All of this leads to the question: how do the beta radiation and Bremsstrahlung radiation emitted by the tritium gas compare to other common sources of background radiation I receive? How do those levels compare to the standard safety guidelines for radiation doses?

Best Answer

The beta electrons have a maximum energy of 18.6 keV and all of them are absorbed by the glass or plastic. But there is some Bremsstrahlung x-ray intensity. I measured the spectrum in 2015 with an Amptek silicon energy-dispersive detector, see below. The intensity was low - it took several days to collect these data. The maximum of the continuum is consistent with the maximum beta energy. There are also characteristic peaks of zinc $K_\alpha$. I attribute those to x-ray fluorescence from a zinc-oxide phosphor.

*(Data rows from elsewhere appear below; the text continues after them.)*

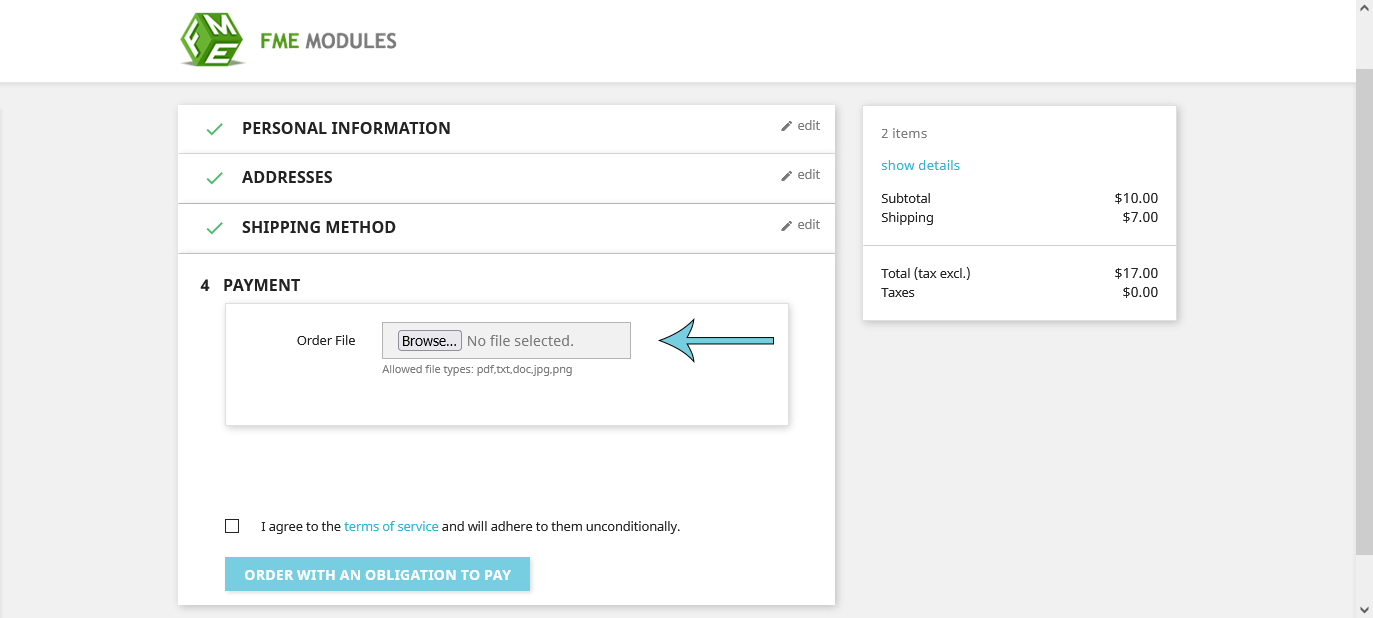Click the blue arrow pointing at file field
The height and width of the screenshot is (618, 1373).
pos(717,341)
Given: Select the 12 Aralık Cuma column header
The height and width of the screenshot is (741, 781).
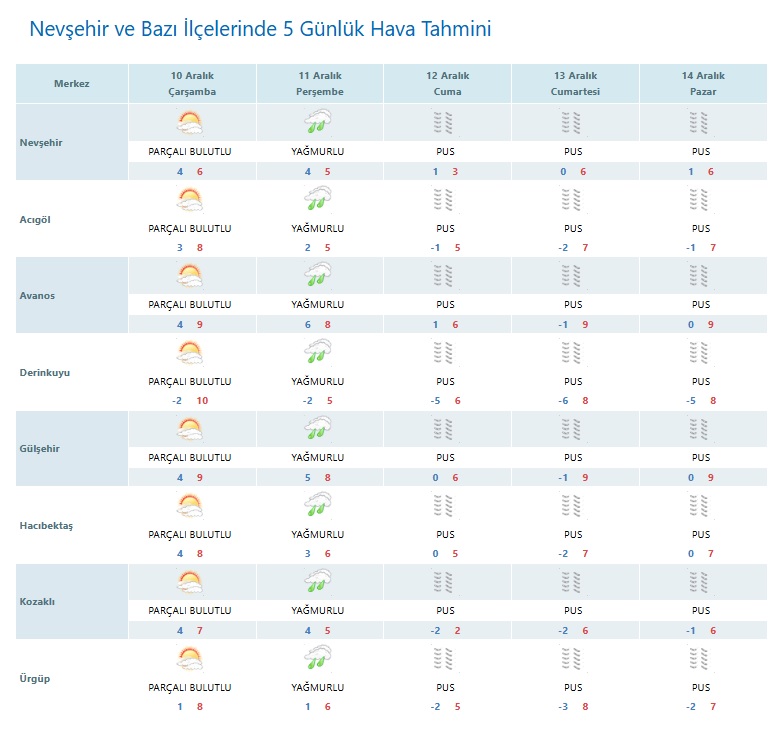Looking at the screenshot, I should [x=446, y=83].
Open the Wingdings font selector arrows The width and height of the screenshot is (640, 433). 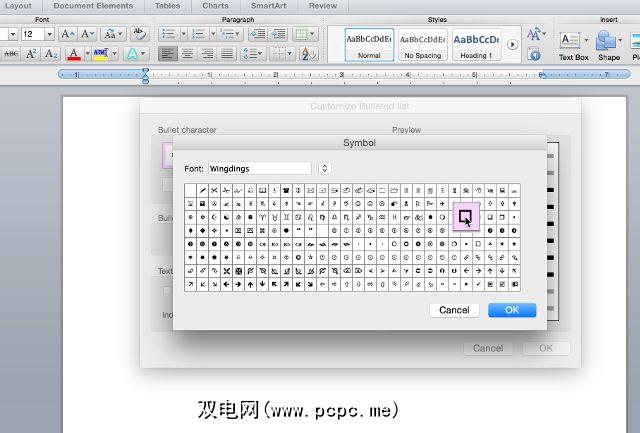click(x=324, y=168)
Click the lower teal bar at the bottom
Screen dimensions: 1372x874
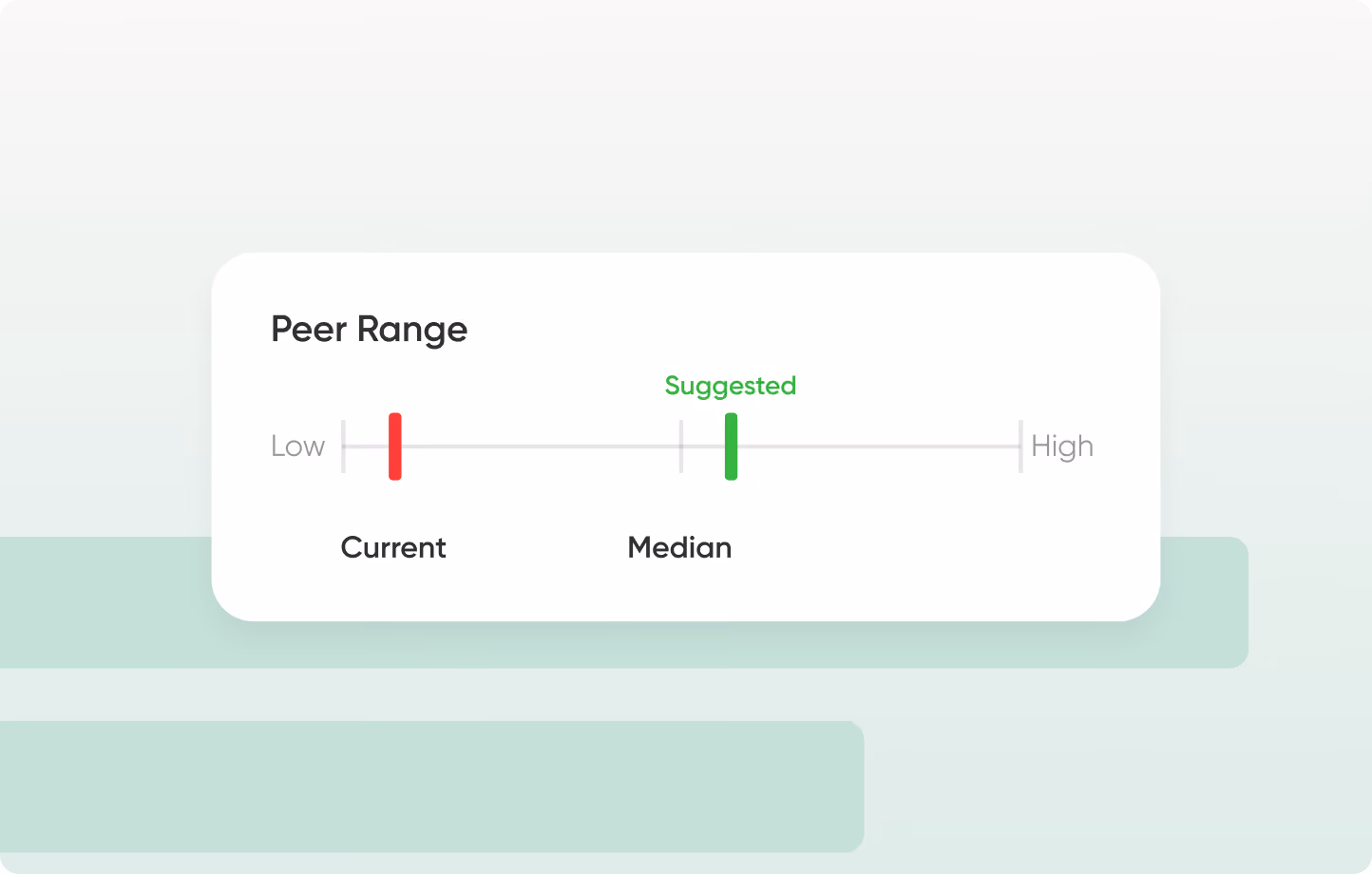coord(431,787)
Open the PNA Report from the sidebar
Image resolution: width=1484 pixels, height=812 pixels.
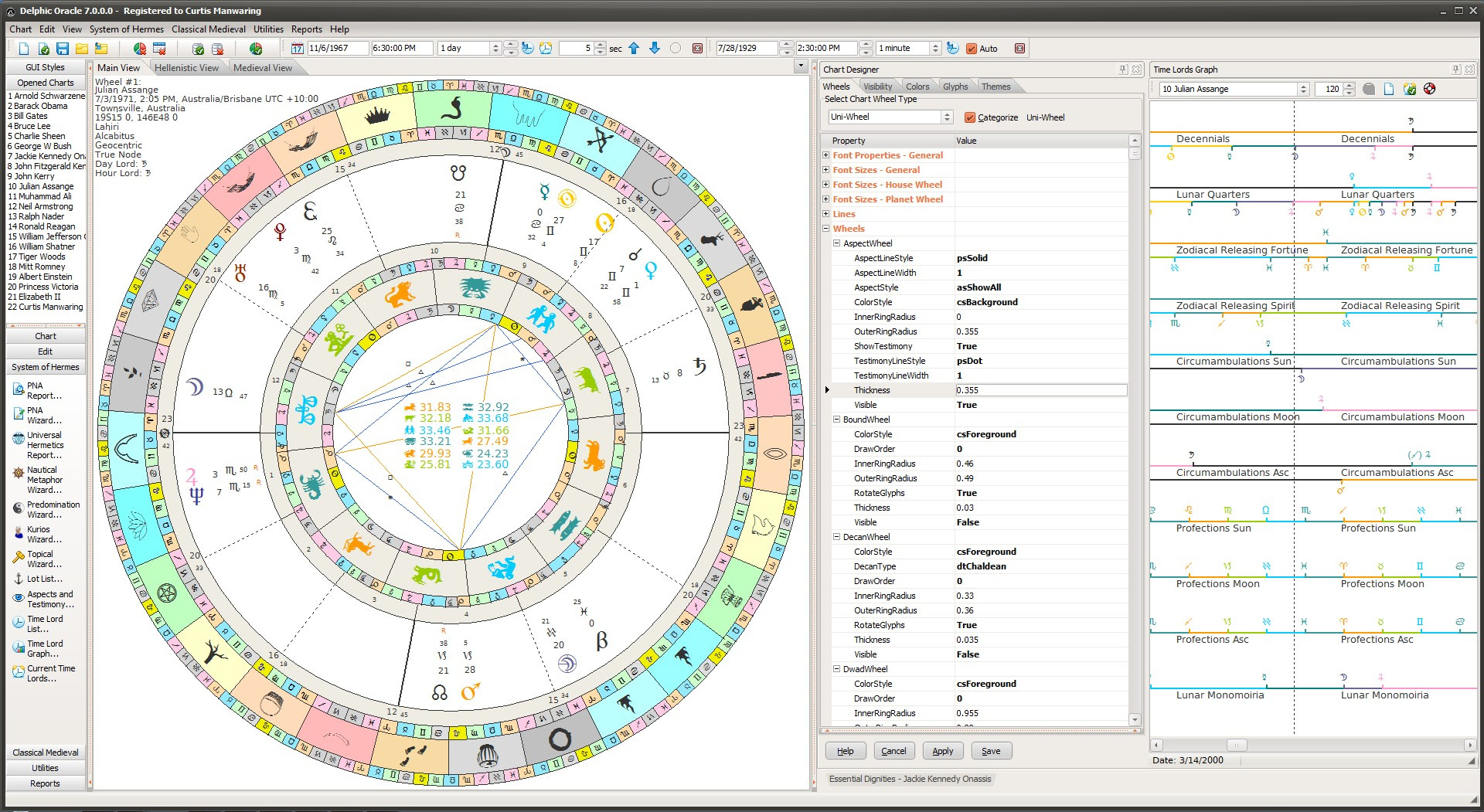pyautogui.click(x=44, y=390)
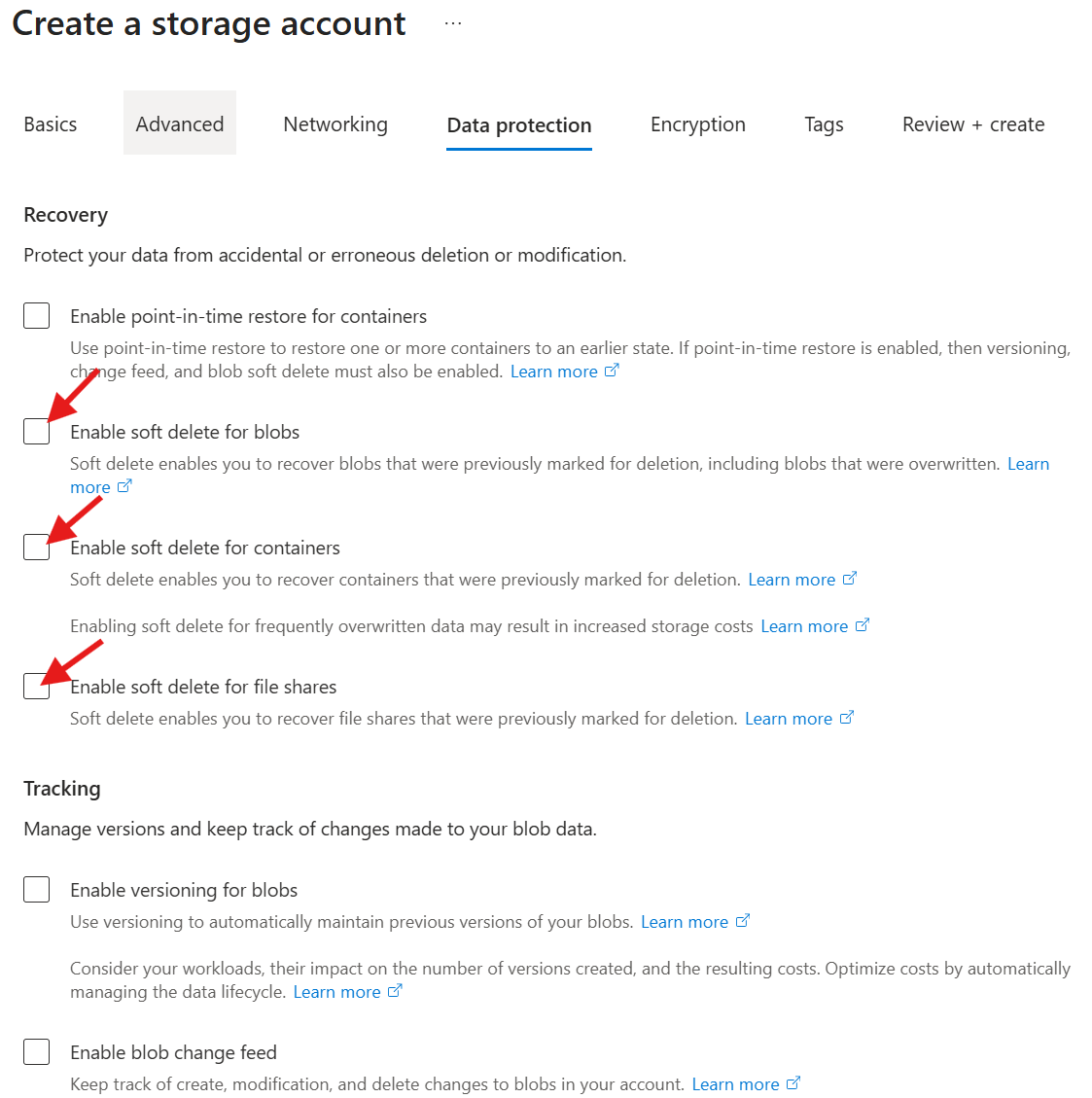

The spectrum is similar in energy to what one would receive from old-fashioned cathode-ray tv-screens with a similar energy of the electron beam. But the visible light from these key chains is many orders of magnitude weaker than that of a CRT screen. The "current" of beta electrons is only $3.7\cdot10^5 \times 1.6 \cdot 10^{-19} = 0.06$ picoampere, which is much less than the typical electron beam current of a CRT display, about a milliampere. (But CRT screens often have heavy (lead etc) glass on the front.)